Open MPI logo

Open MPI User's Mailing List Archives

  |   Home   |   Support   |   FAQ   |   all Open MPI User's mailing list

Subject: Re: [OMPI users] Random hangs using btl sm with OpenMPI 1.3.2/1.3.3 + gcc4.4?
From: Eugene Loh (Eugene.Loh_at_[hidden])
Date: 2009-09-24 16:16:15


Jonathan Dursi wrote:

> So to summarize:
>
> OpenMPI 1.3.2 + gcc4.4.0
>
> Test problem with periodic (left neighbour of proc 0 is proc N-1)
> Sendrecv()s:
> Default always hangs in Sendrecv after random number of iterations
> Turning off sm (-mca btl self,tcp) not observed to hang
> Using -mca btl_sm_num_fifos 5 (for a 6 task job) not observed to hang
> Using fewer than 5 fifos hangs in Sendrecv after random number of
> iterations or Finalize
>
> OpenMPI 1.3.3 + gcc4.4.0
>
> Test problem with periodic (left neighbour of proc 0 is proc N-1)
> Sendrecv()s:
> Default sometimes (~20% of time) hangs in Sendrecv after random
> number of iterations
> Turning off sm (-mca btl self,tcp) not observed to hang
> Using -mca btl_sm_num_fifos 5 (for a 6 task job) not observed to hang
> Using fewer than 5 fifos but more than 2 not observed to hang
> Using 2 fifos sometimes (~20% of time) hangs in Finalize or
> Sendrecv after random number of iterations but sometimes completes
>
> OpenMPI 1.3.2 + intel 11.0 compilers
>
> We are seeing a problem which we believe to be related; ~1% of
> certain single-node jobs hang, turning off sm or setting num_fifos to
> NP-1 eliminates this.

I can reproduce this with just Barriers, which keeps the processes all
in sync.

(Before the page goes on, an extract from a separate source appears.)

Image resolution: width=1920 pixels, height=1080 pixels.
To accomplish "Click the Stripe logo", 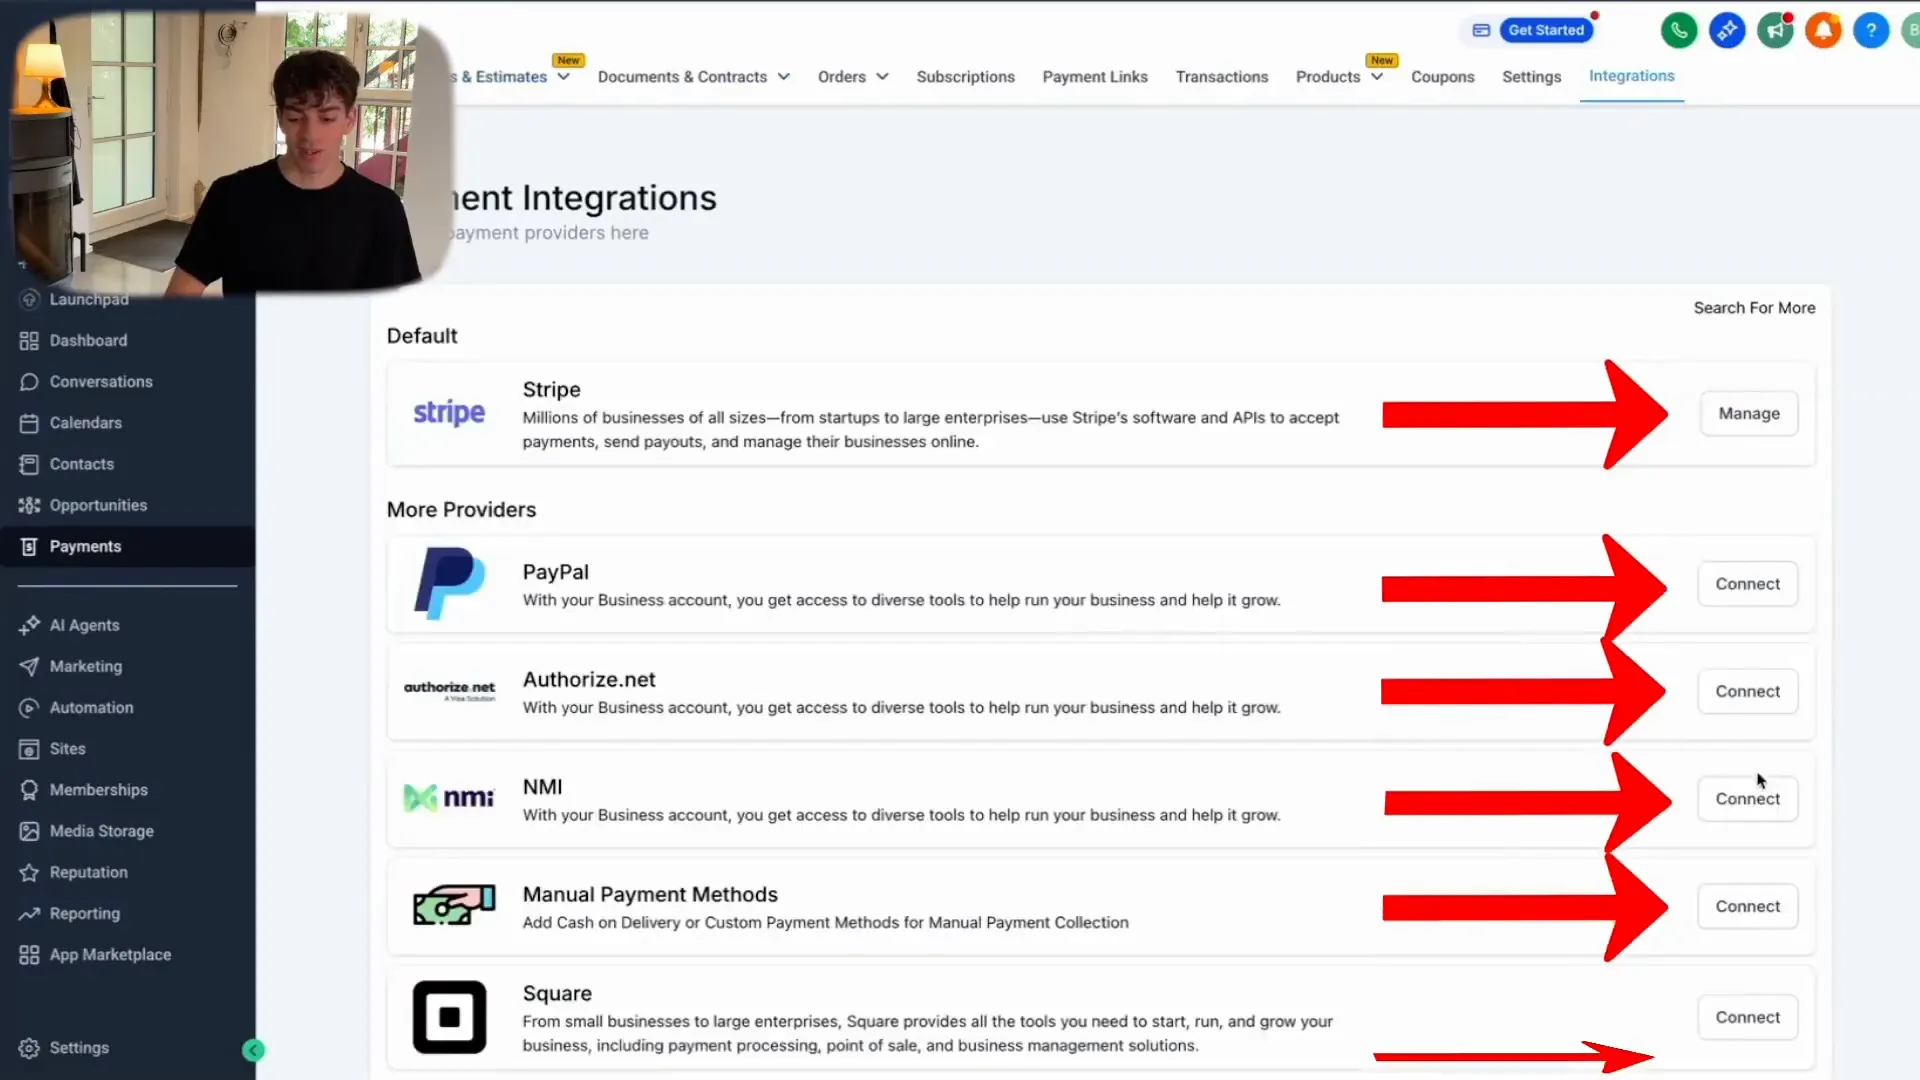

So, this has nothing to do with processes outrunning one
another (which wasn't likely in the first place given that you had
Sendrecv calls).

The problem is fickle. E.g., building OMPI with -g seems to make the
problem go away.

I did observe that the sm FIFO would fill up. That's weird since there
aren't ever a lot of in-flight messages. I tried adding a line of code
that would make a process pause if ever it tried to write to a FIFO that
seemed full. That pretty much made the problem go away. So, I guess
it's a memory coherency problem: receive clears the FIFO, but writer
thinks it's congested.

I tried all sorts of GCC compilers. The problem seems to set in with
4.4.0. I don't know what's significant about that. It requires moving
to the 2.18 assembler, but I tried the 2.18 assembler with 4.3.3 and
that worked okay. I'd think this has to do with GCC 4.4.x, but you say
you see the problem with Intel compilers as well. Hmm. Maybe an OMPI
problem that's better exposed with GCC 4.4.x?